Sounds like the author has totally misplaces what should cause an excitement or worth pursuing as a goal. It's not having someone looking you in the eye (who this person is?). And not even a million dollars in the bank (is one million a lot of money?). It's what you did to make it, and what you make after with it.
I think he might be referring to to point just after having raised money and so just before spending it all on some risky venture rather than after having earned the money.
The "curse of bullshit" is the curse many geeks have that small talk has no point and the curse many "entrepreneurs" have that they're doing the most challenging, amazing, world-changing work in the world.
"How are you doing?" is the least of my worries. For the past several years when a friend or family member asks "How is your job?", I answer honestly, sometimes slightly sugar coated if I'm feeling positive that day, and always feel like I've just had an unpleasant bowel movement. But, what I've come to realize is that I am the problem. I chose this path. When I've had problems at a job, it is a result of not leaving it and making the choice to take it in the first place. Now, many of the details you don't learn until after you take it, but I would have had the same general idea what it would have been like had I taken the time to really think about it. I look forward to a time when I can find something that I'm great at, that I love doing, and I love how and where I do it. But, despite all the books I read and positive things said on HN and elsewhere- I haven't found it yet, and really I would love to give up feeling shitty because I can't find it. So, while I'm still honest that things aren't perfect, it mights me realize each time I say what is going on that I have more work to do to set things right, and I just don't know exactly how to do that. For entrepreneurs and freelancers, most of the problems are inevitable, but there is a lot of help out there for you if you look. For those of us with regular jobs, no one will hold our hands to find answers.
When someone says "How are you" they are not interested in how you are, it's establishing a carrier wave for conversation.
Person A: Hi
Person B: Hi, How are you?
Person A: Good thanks
SYN
SYN-ACK
ACK
There's always a starting sentence to conversation, especially on telephones, that establishes volume, and makes sure there's no transmission errors (you can hear each other clearly, are speaking the same language, etc)
The article is trite, the kind of thing one comes up with as a teenager, believing it to be an insight. The social contract is such that most of us are thoughtful enough not to burden someone absentmindedly greeting us with a literal answer to the inquiry.
Everyone's most basic role is to provide customer service to their work, from burger flipper to enterprise architect, for anyone, anytime, anywhere.
That's why you're surprised when they fire you for poor performance. You get under people's skin by, instead of playing the language game, which may happen upon us, but rather attacking the game itself (and coincidentally enough, the other person's attempt at learning the rules of the game).
It's like saying, 'Isn't it funny that you greet people in that way?' Go on, say it outloud. In this dogged fight to optimize talk exchanges, you still come out looking like an ass.
All of this is like when scientists attack language because they can't figure out the best or most elegant way to express what is supposed to be the best or most elegant explanation or theory. -- Stop throwing the baby out with he bath water.
http://en.wikipedia.org/wiki/Small_talk
All languages have small talk, which ought to suggest that it is not bullshit or something which is possible to eliminate, but is instead an indispensable part of human communication.

• WORK TASK 1
In the small talk comments, what does someone establish by saying "How are you"?
• WORK TASK 2
Print the part of the small talk comments between "The article is" and "like an ass.", inclusive.
• WORK TASK 3
Rewrite the paragraph of the small talk comments that begins "There's always a starting sentence" as one shorter sentence that keeps its main facts.
The data has no connection to the small talk comments.

• DATA TO EXAMINE
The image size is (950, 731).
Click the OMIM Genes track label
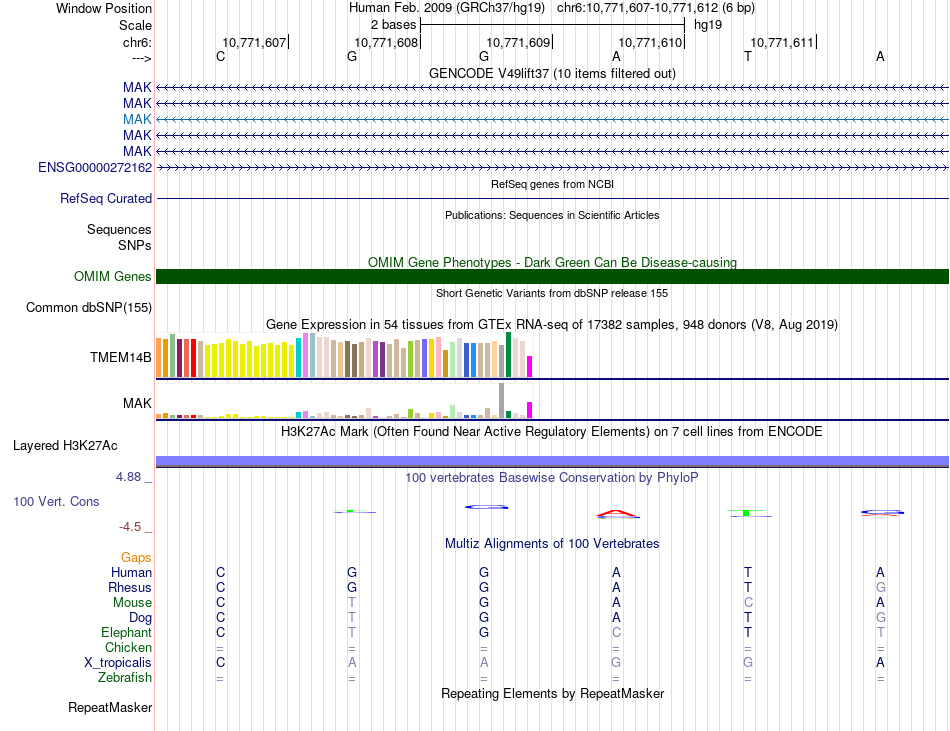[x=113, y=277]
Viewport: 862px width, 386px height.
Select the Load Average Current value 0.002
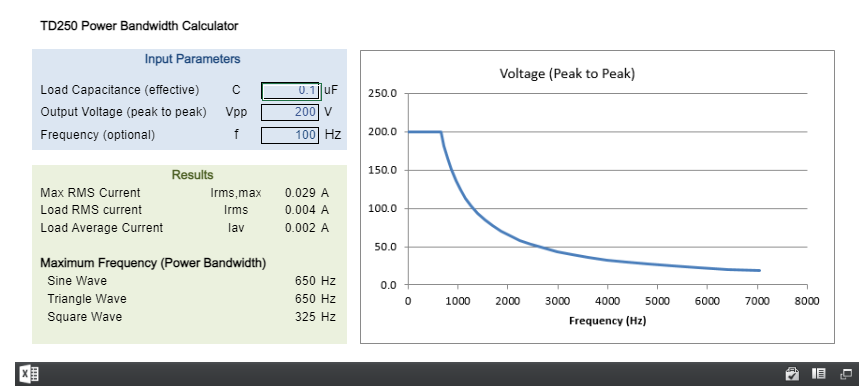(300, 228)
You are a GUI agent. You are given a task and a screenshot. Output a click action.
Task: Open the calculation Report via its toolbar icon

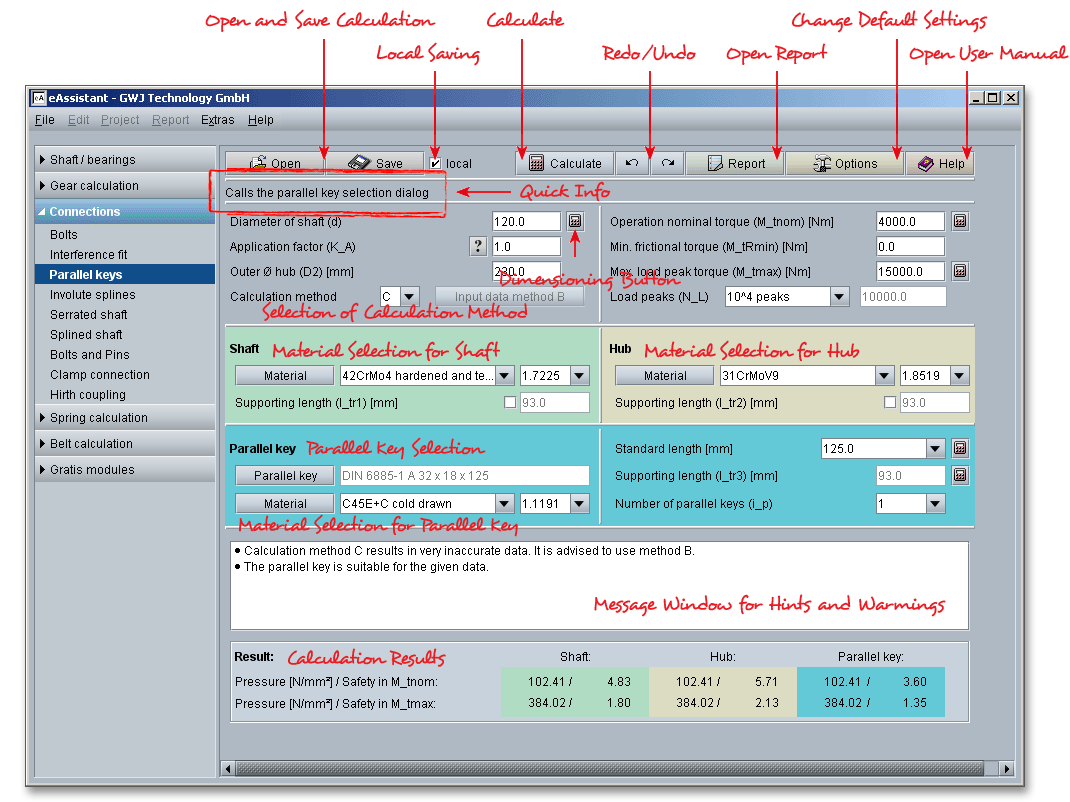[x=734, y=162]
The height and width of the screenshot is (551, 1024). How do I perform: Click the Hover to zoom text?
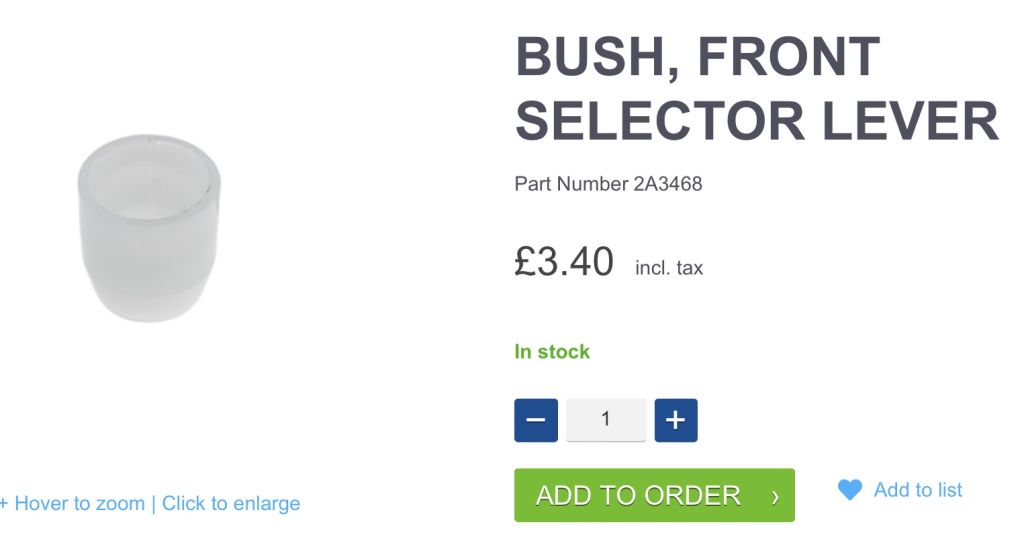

• EXERCISE SOLUTION 1
A carrier wave for conversation.

• EXERCISE SOLUTION 2
The article is trite, the kind of thing one comes up with as a teenager, believing it to be an insight. The social contract is such that most of us are thoughtful enough not to burden someone absentmindedly greeting us with a literal answer to the inquiry.
Everyone's most basic role is to provide customer service to their work, from burger flipper to enterprise architect, for anyone, anytime, anywhere.
That's why you're surprised when they fire you for poor performance. You get under people's skin by, instead of playing the language game, which may happen upon us, but rather attacking the game itself (and coincidentally enough, the other person's attempt at learning the rules of the game).
It's like saying, 'Isn't it funny that you greet people in that way?' Go on, say it outloud. In this dogged fight to optimize talk exchanges, you still come out looking like an ass.

• EXERCISE SOLUTION 3
Conversations, especially on the phone, open with a sentence that sets the volume and checks for transmission errors, such as whether both people can hear each other clearly and speak the same language.